Huh? If Custer had the opportunity to utilize sattelite imagery prior to going into battle do you _not _think he'd have used it? If he had the ability to throw a trail camera out to perhaps pattern his opponents movements... you don't think he'd have used it? Talk to anyone in the military and they'll tell you that every advantage, technological or not, will be utilized. Things may have ended differently for Custer if he didn't have to send his "scouts" out to get slaughtered. As for me, I'll take the cameras if you're willing to be slaughtered.
Scouting doesn't have be about being constantly physically in the hills just to get a little info... _work smarter NOT harder _seems to be a catchphrase that's popular these days. This way I spend as little time disturbing and pressuring animals while still learning about the areas I hunt.

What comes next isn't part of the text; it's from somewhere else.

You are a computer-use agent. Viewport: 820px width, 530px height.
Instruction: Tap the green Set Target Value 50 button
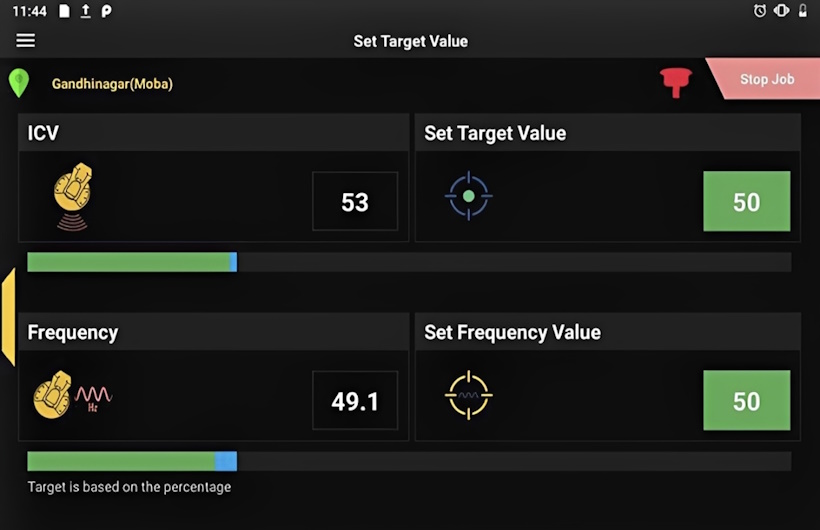tap(746, 202)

I think that my use of the term "scouting" in reference to Google Earth (and trail cameras since you brought them up) applies perfectly to your definition:
#2 - *I'm* obtaining information whether it be from sattelite images or trail cameras... am I not?
#5 - *I* go and *I* come back with information, albeit from my computer monitor or my lowly trail cameras...

BTW, reconnoitering [reconaissance]= to make a preliminary inspection to gain information.

*I* bolded "*I*" above because *I'm* the HUMAN doing it... so I dunno but that sounds like EXACTLY what *I* was doin'.


----------



## Uni (Dec 5, 2010)

derekp1999 said:


> duckhunter1096 said:
> 
> 
> > Do all y'all suppose that Custer's crew would've been better suited to "scout" using trail cams, or actually sending someone ahead to get slaughtered?
> ...


Jeez, what's next? Using some sort of electronics to mark your camp so you don't get lost when hunting?


----------



## ARCHER11 (May 26, 2011)

derekp1999 said:


> duckhunter1096 said:
> 
> 
> > Do all y'all suppose that Custer's crew would've been better suited to "scout" using trail cams, or actually sending someone ahead to get slaughtered?
> ...


Well said! While id agree that nothing beats first hand experience in an area. Google earth and other satellite imagery and mapping software is one of my most valuable forms of scouting. Yes, it is scouting. Using the available technology will make the time spent putting boots on the ground A LOT more effective.


----------



## Rspeters (Apr 4, 2013)

PBH said:


> Good question.
> 
> I think we should try to find out. I'm thinking if anyone had any duck decoys maybe we could set them up on the roof and then we could tell exactly when they fly over and take a new picture!


Haha, you've been watching Duck Dynasty.


----------



## ridgetop (Sep 13, 2007)

I love scouting new areas with google earth.


----------



## rosedude (Dec 26, 2010)

That's way awesome.


----------



## KineKilla (Jan 28, 2011)

I like to use it to locate trail systems in hunting areas. It's usually easier to use the clock or time feature and take it back to black and white, that way the trails show up a bit better.

Also if you look at the bottom of the screen you will sometimes see the date that the photo was taken.


----------